Start of Listed entries

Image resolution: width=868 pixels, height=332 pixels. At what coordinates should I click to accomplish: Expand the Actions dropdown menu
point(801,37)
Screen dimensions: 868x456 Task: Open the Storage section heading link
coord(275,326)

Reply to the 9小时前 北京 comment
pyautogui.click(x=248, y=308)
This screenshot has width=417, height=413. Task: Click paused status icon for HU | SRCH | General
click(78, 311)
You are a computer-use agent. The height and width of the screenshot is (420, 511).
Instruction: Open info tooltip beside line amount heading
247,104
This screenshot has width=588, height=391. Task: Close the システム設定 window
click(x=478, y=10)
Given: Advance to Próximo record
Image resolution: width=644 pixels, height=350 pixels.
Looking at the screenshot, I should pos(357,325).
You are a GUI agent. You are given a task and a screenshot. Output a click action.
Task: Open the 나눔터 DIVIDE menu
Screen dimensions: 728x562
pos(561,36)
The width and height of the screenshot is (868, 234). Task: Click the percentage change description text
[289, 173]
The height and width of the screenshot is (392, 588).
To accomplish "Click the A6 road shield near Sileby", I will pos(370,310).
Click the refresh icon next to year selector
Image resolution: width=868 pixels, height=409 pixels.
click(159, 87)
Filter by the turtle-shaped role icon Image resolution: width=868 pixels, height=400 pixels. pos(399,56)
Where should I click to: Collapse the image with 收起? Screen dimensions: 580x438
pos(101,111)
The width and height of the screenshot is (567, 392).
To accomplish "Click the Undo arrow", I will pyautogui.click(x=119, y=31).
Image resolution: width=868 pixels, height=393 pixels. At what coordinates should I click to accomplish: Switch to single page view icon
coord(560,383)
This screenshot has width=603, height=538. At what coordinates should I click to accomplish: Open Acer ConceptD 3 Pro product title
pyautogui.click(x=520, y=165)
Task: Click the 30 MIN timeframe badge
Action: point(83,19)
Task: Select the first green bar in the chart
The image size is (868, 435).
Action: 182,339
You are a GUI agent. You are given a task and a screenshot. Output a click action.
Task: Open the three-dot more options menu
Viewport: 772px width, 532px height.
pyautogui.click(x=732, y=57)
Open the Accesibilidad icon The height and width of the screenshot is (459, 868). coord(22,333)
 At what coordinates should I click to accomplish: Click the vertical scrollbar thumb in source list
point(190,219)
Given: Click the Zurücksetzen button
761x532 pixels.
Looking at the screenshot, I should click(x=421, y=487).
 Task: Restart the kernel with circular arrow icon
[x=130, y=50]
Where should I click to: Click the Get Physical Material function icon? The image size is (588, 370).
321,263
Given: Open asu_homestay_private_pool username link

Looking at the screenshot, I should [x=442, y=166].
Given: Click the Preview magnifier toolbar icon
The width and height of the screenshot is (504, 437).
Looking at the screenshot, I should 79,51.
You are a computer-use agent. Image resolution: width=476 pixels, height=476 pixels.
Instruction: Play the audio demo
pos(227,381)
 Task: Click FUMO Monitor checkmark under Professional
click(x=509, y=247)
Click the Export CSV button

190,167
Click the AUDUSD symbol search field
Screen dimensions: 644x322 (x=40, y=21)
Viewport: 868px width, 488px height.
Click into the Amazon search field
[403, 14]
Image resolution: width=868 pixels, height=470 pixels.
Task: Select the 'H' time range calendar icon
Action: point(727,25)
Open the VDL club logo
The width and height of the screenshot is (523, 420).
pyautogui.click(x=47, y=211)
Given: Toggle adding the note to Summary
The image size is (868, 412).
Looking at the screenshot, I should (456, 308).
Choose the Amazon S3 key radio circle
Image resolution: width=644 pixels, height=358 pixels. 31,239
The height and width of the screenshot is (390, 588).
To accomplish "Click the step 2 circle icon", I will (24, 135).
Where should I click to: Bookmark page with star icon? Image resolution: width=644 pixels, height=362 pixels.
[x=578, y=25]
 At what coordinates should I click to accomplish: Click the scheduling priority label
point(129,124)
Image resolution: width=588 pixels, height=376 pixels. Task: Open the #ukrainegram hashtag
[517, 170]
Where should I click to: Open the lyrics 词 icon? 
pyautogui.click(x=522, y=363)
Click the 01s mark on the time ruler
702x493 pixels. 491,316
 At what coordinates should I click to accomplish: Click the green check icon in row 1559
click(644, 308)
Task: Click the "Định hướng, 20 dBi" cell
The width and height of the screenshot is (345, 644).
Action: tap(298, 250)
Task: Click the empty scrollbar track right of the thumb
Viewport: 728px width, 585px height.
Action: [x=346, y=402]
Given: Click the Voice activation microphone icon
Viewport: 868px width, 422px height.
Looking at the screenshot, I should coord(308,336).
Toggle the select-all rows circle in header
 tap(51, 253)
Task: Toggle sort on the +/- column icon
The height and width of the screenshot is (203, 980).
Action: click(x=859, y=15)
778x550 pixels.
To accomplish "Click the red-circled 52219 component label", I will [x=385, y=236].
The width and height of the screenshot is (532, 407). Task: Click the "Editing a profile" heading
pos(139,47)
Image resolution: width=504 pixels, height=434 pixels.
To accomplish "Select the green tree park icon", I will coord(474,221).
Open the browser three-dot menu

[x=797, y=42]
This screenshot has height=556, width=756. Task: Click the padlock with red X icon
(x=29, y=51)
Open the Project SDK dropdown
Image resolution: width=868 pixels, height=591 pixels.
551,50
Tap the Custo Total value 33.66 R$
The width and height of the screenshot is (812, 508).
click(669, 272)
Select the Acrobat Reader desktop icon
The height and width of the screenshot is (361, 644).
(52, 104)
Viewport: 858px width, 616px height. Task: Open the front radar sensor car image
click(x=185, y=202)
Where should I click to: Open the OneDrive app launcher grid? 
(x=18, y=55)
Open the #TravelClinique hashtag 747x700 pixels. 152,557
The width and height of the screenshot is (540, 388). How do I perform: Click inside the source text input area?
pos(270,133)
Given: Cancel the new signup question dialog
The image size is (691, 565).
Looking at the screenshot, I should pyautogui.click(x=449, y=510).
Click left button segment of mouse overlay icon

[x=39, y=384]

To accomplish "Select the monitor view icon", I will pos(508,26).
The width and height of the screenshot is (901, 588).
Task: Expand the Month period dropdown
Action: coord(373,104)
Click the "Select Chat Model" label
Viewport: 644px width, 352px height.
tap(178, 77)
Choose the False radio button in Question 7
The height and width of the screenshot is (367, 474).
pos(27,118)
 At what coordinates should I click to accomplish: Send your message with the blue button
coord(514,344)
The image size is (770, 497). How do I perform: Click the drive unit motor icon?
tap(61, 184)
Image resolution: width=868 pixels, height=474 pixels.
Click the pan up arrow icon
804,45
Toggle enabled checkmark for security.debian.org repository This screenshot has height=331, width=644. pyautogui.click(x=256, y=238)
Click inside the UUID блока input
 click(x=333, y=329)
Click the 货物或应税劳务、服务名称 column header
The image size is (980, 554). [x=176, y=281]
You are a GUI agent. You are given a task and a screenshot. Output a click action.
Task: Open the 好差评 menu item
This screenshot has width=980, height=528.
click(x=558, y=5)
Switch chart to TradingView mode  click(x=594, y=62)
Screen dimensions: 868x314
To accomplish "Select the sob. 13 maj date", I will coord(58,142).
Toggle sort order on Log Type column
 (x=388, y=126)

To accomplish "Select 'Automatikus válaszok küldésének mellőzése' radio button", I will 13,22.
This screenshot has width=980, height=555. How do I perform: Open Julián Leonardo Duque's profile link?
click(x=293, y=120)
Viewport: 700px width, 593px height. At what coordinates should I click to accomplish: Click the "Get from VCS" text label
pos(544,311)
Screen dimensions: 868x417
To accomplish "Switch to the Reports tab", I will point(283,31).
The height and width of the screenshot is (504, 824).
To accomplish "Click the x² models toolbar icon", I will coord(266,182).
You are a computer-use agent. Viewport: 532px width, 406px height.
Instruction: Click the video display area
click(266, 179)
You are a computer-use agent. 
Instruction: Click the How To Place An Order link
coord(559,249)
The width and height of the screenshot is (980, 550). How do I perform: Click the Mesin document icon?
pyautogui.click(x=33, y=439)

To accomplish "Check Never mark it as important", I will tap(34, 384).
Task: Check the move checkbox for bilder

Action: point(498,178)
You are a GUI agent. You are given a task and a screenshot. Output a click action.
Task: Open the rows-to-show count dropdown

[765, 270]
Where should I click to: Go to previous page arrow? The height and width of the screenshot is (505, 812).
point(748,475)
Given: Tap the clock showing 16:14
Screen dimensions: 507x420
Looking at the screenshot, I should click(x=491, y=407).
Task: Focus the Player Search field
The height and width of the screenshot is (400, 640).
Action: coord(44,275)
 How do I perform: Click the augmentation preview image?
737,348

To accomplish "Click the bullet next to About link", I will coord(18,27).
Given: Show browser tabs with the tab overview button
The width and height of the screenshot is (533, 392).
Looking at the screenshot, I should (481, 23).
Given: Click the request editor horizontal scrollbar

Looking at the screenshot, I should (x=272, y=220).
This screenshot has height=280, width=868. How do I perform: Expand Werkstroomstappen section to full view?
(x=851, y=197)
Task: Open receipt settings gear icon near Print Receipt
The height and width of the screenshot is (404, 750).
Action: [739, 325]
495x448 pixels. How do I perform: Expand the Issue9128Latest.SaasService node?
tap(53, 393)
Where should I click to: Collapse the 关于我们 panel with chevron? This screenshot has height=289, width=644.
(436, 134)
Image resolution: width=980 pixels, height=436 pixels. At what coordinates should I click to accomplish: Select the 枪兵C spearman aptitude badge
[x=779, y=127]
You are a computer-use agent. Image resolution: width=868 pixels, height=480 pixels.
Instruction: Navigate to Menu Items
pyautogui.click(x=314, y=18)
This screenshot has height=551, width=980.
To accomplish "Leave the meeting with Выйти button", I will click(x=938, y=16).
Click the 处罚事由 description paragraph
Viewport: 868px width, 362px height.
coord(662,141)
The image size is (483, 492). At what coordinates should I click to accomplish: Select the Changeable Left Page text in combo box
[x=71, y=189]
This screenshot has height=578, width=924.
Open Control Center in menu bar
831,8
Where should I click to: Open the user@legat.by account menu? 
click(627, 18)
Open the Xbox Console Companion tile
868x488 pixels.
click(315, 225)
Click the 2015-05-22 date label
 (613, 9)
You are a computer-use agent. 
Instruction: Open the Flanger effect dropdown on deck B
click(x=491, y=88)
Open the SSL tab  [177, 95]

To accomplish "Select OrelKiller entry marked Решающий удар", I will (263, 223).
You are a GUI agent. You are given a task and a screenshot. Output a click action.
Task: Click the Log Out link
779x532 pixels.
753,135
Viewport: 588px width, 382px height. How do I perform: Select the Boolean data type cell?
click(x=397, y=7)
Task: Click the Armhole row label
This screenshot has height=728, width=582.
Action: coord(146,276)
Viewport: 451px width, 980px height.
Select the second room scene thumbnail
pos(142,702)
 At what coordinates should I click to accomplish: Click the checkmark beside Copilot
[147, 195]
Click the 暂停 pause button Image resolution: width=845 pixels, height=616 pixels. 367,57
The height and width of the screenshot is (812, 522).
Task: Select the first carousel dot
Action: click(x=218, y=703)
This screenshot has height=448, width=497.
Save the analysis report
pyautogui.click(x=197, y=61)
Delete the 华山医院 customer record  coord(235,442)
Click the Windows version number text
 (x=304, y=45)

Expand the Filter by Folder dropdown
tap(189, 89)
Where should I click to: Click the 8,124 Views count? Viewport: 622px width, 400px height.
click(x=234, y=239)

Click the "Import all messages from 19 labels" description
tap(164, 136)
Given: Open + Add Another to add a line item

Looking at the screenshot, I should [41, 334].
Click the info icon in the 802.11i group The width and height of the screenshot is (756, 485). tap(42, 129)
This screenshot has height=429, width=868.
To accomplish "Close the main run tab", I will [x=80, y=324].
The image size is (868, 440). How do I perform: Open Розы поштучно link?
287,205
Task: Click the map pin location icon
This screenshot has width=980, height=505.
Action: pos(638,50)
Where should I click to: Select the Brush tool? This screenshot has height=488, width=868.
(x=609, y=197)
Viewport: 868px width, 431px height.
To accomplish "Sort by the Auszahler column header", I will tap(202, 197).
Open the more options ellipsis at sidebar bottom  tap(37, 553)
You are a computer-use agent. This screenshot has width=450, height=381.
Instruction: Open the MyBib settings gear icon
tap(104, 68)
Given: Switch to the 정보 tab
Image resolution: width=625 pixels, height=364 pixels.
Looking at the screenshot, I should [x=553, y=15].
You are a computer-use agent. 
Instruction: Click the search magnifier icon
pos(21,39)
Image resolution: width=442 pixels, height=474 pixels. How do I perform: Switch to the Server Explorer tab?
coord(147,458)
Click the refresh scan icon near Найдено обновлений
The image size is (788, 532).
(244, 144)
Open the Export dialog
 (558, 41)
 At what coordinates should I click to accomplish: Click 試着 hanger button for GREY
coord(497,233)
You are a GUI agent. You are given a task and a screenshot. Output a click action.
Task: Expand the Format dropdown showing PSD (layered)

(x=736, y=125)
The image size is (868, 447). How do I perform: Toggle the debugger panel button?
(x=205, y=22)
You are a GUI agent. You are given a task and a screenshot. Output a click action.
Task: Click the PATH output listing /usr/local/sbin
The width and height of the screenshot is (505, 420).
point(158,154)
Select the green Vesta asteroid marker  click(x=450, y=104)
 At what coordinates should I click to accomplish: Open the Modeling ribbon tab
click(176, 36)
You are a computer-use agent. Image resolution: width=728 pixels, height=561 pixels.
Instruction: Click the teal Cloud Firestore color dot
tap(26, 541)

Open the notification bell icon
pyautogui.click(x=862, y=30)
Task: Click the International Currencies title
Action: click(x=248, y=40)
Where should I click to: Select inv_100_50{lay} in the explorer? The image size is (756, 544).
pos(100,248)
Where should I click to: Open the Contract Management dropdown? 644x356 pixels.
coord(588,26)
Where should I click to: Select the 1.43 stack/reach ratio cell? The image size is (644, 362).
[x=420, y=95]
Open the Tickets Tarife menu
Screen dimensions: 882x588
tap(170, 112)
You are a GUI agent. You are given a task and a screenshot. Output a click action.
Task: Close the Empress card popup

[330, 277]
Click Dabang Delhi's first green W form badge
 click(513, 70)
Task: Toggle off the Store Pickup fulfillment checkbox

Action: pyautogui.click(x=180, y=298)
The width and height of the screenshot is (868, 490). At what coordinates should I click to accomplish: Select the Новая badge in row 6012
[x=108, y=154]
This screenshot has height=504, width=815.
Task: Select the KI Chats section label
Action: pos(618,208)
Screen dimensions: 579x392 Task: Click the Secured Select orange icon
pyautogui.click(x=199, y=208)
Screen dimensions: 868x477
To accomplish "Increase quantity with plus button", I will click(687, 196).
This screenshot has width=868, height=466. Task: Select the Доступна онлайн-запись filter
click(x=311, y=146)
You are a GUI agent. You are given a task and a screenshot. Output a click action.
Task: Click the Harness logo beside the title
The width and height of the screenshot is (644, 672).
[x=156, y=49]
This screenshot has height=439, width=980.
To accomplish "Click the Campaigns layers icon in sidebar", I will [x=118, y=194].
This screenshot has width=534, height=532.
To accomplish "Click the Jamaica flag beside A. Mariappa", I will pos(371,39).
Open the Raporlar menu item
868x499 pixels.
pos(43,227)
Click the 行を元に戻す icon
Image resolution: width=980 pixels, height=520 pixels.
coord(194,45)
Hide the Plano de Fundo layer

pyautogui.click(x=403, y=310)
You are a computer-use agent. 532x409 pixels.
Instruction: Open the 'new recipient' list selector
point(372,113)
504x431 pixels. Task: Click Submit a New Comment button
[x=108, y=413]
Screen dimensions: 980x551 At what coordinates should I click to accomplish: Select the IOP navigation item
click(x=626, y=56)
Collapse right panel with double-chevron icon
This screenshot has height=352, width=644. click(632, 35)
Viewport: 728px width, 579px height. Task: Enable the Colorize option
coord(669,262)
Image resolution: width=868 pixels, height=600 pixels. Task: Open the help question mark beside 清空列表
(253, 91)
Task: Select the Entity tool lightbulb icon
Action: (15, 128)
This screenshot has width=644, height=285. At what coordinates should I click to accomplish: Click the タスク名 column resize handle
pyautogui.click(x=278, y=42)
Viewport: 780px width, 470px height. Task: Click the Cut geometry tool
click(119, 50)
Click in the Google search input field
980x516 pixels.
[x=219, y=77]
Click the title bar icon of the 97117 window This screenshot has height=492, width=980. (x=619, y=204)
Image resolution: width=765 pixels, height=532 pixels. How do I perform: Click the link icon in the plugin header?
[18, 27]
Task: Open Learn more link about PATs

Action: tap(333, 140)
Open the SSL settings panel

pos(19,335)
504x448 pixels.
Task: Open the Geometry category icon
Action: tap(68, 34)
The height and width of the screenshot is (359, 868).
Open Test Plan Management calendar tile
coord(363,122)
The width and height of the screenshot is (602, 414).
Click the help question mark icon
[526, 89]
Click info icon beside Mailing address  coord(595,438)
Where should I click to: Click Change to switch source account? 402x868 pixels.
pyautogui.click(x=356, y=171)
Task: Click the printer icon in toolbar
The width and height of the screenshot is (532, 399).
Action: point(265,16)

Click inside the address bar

End of Listed entries

| What is required |
If a line in the data above includes the string "address", copy it.

| Finished task |
Click info icon beside Mailing address  coord(595,438)
Click inside the address bar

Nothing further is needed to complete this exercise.